Once you have the bike in this position you can put one end of the housing into the shifter and then lead it to your next housing stop (or housing mount on full length housing setups) leaving just enough slack to get to this position. Now it just becomes a matter of running bits of housing the rest of the way down your bike. You want to leave enough slack around derailleurs and brakes so moving parts have a full range of motion and that there are not sharp curves or kinks in the line. Full length housing can be a tad trickier to measure. It’s usually best to mount up the housing as you go (use zip ties or an other form of cable guide) and trim off the excess.

Now that you know how to measure your housing, it is important to figure out the proper placement and order of your cables and housing. Running cables to the inside of your frame and fork is something that is so often over looked. By routing everything to the inside you tuck away your hydraulic hoses, and any other potential twig grabbers so that nothing gets yanked, pulled, or twisted. If you have ever cut a hydraulic line mid ride before, you know how catastrophic it can be.

The order of your cables is also rather important. On most mountain bikes, your front brake would usually go the furthest in front. Your front brake housing is static and will not be affected by steering input. By having this one all the way in front it should never pull or push on any of the other cables. Next in line would generally be the rear brake. The rear brake (when mounted on the right side) will generally have to come across your head tube and run down the left side of your bike. Because of the housing running across the front of your bike it is typically going to be a tad longer than your derailleur housing which is why you would want to have it in front of your derailleurs. Once again this is to prevent any pushing or pulling on any other cables. For people that run their brakes “moto style” (rear brake on the left side) you do not have to worry about running the brake across the head tube and would just run it straight down the left side of your frame. You would still however want to make sure you cut everything to leave enough slack to move your bars freely. Lastly and closest to the rider, front to rear, you run your derailleur cables. The proper routing is completely dependent on your frame and how the frame is designed. For a cleaner look, a lot of bikes work well running your derailleur cable down the same side of the bike that the shifter is located on. This allows for you to use a little less housing and still keep things tucked up and clean. There are some bikes out there that have the derailleur housing running to the opposite side of the frame, the problem with this is that you will have to at some point cross the cables to allow your rear shifter to meet up with the rear derailleur. Crossing the cables can look really cool and presentable, however, if not done properly it can add a lot of friction.
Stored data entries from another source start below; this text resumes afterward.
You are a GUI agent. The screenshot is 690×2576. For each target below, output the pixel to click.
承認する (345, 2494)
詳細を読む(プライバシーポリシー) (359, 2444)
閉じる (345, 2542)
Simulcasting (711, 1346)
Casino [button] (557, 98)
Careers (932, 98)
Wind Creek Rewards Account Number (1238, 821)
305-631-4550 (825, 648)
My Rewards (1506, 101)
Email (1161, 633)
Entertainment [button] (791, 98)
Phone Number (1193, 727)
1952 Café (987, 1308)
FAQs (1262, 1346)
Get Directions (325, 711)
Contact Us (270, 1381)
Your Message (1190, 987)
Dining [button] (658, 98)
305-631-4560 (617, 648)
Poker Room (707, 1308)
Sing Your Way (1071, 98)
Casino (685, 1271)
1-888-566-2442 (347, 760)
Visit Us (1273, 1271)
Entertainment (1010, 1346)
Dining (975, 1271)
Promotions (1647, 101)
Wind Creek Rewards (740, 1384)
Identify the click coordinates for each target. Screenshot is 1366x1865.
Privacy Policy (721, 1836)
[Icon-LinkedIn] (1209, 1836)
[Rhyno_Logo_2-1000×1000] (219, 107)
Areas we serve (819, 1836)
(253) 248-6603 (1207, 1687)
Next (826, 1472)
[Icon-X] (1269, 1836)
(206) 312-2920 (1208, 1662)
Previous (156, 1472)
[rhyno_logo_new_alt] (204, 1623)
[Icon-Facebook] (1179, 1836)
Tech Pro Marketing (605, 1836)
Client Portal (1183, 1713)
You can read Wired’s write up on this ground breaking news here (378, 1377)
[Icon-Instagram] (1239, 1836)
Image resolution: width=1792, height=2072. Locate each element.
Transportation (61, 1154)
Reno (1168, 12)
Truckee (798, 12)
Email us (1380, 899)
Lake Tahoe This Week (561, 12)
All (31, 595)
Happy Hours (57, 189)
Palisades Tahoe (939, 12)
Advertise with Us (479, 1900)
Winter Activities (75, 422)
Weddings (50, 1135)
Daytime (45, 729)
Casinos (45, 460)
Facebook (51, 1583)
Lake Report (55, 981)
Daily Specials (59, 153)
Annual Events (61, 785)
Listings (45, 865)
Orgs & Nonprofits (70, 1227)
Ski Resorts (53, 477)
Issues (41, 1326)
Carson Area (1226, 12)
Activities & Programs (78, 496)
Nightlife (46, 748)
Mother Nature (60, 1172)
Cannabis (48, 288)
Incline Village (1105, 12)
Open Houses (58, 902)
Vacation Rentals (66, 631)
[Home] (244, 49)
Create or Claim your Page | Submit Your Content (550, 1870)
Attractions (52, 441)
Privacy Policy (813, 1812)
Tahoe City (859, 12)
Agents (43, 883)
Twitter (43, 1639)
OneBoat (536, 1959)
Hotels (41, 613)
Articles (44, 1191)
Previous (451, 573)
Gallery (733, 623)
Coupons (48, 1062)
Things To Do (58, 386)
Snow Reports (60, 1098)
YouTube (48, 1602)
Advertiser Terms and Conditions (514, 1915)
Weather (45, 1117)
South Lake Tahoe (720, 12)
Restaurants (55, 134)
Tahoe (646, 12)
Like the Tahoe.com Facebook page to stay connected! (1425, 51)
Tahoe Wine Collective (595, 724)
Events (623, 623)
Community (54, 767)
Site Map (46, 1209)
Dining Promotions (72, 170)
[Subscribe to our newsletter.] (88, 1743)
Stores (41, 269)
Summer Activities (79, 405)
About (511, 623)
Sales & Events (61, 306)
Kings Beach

So now that you have a couple of tips and pointers, you can start working towards a more pro looking, and functioning set up on your steed. You can also appreciate some of the long term benefits. You will not have to replace cables and housing as often and hopefully you can avoid any busted hydraulic lines allowing you to spend more time on the trail and less time wrenching. You can also keep your frame looking better because the proper length of housing is less likely to rub the paint off of your bike. Frame wear still can happen, however, you will be more prepared to address the issue so it does not keep rubbing in the same area. Hopefully if you made it all the way to the end of this post, you will find these tips to be helpful in the future, and can get your bike ready to roll smoother than ever on your next adventure.